[[ INFORMATION PROVIDED open ]]
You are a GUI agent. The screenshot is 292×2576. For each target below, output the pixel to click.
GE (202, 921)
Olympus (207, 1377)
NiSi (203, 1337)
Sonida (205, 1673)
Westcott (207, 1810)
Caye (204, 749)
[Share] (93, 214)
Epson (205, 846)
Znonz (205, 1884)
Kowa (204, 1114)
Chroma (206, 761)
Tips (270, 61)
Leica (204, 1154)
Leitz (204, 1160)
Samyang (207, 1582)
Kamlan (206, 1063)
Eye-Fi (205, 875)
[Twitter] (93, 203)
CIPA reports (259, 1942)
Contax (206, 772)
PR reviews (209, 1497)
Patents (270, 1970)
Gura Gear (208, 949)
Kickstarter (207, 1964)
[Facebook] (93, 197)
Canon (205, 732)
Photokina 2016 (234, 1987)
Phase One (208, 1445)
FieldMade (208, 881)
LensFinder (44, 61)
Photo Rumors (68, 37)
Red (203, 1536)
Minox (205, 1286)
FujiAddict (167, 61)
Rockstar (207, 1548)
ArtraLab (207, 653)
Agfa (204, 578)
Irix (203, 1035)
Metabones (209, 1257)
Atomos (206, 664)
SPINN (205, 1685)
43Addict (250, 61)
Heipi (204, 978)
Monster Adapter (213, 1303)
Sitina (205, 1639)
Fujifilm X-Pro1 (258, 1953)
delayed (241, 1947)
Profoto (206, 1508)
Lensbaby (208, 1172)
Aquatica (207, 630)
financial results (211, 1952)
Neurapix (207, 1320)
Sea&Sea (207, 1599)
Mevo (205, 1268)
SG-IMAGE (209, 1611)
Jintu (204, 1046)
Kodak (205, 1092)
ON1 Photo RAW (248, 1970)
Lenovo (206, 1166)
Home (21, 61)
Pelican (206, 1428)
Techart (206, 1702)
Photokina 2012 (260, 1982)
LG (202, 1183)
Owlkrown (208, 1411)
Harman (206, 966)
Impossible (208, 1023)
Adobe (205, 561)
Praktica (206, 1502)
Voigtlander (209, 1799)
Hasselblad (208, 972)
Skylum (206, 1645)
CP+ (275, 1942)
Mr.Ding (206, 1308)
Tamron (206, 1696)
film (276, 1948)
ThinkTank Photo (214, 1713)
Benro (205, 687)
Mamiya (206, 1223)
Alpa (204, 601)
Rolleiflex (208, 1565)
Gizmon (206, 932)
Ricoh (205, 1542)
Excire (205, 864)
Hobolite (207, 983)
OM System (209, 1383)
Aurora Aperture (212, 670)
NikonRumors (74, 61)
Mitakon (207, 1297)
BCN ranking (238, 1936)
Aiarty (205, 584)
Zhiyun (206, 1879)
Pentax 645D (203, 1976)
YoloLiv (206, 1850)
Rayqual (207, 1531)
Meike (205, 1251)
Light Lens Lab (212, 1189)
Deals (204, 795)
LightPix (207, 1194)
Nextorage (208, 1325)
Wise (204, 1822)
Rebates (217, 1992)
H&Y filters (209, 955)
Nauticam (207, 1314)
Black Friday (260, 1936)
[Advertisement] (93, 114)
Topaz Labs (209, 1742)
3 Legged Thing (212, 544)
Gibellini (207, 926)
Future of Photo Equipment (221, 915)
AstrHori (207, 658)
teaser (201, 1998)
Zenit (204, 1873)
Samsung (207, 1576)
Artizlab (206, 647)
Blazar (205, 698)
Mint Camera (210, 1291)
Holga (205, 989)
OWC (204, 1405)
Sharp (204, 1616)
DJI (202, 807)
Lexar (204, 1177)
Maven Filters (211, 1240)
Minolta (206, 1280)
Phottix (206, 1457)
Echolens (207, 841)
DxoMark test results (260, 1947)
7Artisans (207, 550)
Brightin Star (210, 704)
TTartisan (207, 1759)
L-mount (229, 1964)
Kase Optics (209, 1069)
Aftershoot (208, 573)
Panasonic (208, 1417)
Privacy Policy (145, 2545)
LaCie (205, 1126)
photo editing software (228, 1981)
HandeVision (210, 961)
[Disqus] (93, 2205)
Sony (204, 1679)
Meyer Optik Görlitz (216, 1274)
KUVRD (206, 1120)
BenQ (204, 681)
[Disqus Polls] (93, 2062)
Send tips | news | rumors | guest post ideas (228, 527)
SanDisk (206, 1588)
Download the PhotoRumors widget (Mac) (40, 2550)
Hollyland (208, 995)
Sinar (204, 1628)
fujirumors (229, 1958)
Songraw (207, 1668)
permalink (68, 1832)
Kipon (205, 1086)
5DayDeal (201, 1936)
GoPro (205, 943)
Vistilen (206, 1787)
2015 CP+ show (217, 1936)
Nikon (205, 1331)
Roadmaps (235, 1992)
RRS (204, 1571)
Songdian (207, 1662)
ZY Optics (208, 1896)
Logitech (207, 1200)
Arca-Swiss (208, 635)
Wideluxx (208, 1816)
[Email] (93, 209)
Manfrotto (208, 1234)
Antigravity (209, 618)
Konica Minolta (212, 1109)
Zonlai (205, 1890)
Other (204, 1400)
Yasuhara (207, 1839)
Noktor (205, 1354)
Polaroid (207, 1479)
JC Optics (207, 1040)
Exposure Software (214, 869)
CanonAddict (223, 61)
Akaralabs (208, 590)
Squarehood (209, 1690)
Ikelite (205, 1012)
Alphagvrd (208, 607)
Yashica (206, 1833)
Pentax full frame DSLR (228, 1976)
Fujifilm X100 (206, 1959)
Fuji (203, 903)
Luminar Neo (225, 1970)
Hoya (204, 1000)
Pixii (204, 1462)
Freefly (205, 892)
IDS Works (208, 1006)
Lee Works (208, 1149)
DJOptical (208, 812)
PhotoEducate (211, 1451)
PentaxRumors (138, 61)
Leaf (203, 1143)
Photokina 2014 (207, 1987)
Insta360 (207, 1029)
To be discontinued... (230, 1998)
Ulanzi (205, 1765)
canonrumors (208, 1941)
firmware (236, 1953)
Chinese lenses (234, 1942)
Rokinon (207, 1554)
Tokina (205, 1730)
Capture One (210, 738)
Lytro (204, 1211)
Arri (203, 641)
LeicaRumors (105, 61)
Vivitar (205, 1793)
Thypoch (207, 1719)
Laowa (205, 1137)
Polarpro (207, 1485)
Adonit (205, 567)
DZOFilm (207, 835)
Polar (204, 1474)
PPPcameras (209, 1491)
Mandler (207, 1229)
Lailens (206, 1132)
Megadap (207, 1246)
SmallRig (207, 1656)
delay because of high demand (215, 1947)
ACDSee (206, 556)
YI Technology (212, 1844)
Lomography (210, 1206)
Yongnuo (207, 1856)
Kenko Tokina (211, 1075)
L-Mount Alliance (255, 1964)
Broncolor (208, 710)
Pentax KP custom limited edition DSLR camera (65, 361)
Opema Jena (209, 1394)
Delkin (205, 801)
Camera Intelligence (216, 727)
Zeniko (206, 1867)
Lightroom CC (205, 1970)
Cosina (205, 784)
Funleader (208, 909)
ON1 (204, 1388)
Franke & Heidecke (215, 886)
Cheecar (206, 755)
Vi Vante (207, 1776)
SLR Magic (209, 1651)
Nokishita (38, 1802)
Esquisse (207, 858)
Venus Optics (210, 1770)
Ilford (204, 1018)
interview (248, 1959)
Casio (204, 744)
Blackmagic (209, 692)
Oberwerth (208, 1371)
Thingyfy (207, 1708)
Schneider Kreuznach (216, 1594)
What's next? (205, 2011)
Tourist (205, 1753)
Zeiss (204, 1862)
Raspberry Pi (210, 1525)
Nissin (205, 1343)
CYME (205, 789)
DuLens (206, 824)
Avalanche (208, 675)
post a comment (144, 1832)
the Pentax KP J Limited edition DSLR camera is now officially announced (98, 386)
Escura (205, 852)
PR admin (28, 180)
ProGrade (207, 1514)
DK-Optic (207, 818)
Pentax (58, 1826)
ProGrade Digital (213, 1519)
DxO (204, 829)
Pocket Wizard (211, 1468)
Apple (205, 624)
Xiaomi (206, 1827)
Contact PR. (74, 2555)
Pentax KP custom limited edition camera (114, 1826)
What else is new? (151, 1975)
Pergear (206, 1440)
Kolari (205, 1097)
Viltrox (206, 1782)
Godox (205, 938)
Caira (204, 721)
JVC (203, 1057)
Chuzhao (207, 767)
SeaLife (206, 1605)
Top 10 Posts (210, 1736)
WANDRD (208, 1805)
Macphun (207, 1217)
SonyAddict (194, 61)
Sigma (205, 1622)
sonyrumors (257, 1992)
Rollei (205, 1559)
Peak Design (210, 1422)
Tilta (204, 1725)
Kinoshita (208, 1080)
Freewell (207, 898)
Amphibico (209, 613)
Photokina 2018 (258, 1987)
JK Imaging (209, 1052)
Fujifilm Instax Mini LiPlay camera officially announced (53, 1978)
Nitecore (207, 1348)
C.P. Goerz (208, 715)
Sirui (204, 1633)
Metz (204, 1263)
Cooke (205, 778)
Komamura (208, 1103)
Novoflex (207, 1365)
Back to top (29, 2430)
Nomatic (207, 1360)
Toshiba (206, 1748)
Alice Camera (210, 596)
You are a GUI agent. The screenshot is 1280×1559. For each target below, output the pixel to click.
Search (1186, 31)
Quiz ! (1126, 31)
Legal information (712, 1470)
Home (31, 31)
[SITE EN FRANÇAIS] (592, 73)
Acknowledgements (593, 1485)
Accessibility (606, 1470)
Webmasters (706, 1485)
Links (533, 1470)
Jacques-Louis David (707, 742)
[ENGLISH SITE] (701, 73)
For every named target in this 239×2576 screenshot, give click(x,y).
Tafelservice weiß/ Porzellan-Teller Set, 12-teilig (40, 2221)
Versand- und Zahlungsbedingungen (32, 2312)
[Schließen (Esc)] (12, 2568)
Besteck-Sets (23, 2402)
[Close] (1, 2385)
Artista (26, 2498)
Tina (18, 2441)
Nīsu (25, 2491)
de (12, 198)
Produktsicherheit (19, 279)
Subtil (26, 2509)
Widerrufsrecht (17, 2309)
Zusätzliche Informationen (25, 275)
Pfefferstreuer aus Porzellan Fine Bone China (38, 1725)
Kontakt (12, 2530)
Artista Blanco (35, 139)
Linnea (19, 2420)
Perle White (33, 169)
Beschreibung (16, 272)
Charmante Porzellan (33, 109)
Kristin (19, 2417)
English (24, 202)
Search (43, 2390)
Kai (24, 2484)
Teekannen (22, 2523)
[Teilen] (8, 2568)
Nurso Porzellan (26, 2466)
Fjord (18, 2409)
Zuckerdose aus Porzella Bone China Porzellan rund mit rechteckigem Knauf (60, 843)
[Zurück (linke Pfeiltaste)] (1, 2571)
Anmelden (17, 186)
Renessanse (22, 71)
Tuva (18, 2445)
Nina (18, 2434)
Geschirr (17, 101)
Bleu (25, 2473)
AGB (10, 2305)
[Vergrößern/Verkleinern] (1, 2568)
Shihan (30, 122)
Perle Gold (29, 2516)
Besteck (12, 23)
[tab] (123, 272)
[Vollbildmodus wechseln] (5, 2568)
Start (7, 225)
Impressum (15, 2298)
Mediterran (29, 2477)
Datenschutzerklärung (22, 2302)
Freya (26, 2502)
[[ INFORMATION PROVIDED closed ]]
_THE TASK_
Your answer should consist solely of the lines above from the line with "SeaLife (206, 1605)" to the line with "Fujifilm Instax Mini", both included, reproduced exactly.

_SOLUTION TO THIS TASK_
SeaLife (206, 1605)
Top 10 Posts (210, 1736)
WANDRD (208, 1805)
Macphun (207, 1217)
SonyAddict (194, 61)
Sigma (205, 1622)
sonyrumors (257, 1992)
Rollei (205, 1559)
Peak Design (210, 1422)
Tilta (204, 1725)
Kinoshita (208, 1080)
Freewell (207, 898)
Amphibico (209, 613)
Photokina 2018 (258, 1987)
JK Imaging (209, 1052)
Fujifilm Instax Mini LiPlay camera officially announced (53, 1978)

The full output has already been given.